Problem: Would you transcribe the line that holds "The height and width of the screenshot is (512, 393)." and all the lines below it, through the final one, exactly and with nothing else?

Stored data entries:
-- Opening Marker --

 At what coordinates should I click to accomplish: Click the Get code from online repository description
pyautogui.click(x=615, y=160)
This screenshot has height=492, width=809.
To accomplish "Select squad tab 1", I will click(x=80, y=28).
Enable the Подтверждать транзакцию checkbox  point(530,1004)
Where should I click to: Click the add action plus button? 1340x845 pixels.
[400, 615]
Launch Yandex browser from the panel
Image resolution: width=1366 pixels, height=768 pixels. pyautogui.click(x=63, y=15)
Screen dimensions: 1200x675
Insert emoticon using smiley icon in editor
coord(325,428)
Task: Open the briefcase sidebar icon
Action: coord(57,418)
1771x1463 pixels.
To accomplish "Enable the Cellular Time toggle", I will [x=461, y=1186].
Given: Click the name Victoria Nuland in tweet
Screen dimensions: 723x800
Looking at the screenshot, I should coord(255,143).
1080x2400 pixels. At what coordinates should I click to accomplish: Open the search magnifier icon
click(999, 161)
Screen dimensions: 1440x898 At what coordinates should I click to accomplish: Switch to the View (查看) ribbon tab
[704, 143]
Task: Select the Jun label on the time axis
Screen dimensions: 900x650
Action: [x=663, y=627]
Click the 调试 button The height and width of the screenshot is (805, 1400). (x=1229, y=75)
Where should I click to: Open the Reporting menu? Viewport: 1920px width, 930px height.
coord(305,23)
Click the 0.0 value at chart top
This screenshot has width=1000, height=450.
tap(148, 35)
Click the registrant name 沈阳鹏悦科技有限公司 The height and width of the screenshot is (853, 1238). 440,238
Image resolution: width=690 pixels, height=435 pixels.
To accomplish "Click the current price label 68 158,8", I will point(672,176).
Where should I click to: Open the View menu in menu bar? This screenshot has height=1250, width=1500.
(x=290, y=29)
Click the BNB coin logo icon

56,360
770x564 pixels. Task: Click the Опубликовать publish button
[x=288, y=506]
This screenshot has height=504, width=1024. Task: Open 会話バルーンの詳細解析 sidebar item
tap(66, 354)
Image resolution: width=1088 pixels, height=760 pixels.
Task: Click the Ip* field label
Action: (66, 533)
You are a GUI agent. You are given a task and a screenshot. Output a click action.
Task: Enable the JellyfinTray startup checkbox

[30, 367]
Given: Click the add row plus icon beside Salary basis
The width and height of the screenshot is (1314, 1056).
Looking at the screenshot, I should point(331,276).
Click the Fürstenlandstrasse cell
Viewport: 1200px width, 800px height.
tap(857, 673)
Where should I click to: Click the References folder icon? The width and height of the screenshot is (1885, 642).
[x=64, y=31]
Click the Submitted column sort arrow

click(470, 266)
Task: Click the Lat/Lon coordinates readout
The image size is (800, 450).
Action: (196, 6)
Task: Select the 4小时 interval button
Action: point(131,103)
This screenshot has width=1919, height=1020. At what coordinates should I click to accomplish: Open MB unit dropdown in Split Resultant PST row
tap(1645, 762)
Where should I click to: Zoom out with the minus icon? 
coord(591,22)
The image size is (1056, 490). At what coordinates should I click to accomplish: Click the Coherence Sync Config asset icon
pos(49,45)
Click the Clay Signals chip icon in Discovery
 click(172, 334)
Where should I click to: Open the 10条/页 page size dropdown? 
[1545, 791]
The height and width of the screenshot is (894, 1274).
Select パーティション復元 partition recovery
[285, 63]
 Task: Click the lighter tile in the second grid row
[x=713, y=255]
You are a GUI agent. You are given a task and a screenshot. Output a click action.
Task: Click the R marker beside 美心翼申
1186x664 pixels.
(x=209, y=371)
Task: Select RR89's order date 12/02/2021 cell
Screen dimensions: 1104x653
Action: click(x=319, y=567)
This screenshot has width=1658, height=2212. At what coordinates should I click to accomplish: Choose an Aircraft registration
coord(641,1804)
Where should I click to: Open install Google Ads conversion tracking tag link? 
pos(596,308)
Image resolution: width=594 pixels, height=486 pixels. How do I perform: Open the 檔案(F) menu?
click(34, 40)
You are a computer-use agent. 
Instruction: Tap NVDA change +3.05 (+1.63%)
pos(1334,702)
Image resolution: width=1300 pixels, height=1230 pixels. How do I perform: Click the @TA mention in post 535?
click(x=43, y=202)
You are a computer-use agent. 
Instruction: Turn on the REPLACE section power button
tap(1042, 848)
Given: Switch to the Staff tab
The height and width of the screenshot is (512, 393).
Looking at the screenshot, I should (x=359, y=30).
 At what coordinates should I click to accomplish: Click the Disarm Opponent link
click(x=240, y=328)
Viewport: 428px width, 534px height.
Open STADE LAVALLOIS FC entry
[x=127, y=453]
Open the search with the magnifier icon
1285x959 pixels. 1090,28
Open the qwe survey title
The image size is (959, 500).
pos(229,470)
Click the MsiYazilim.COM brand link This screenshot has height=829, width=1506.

-- Closing Marker --

Response to the task:
The height and width of the screenshot is (512, 393).
Looking at the screenshot, I should (x=359, y=30).
 At what coordinates should I click to accomplish: Click the Disarm Opponent link
click(x=240, y=328)
Viewport: 428px width, 534px height.
Open STADE LAVALLOIS FC entry
[x=127, y=453]
Open the search with the magnifier icon
1285x959 pixels. 1090,28
Open the qwe survey title
The image size is (959, 500).
pos(229,470)
Click the MsiYazilim.COM brand link This screenshot has height=829, width=1506.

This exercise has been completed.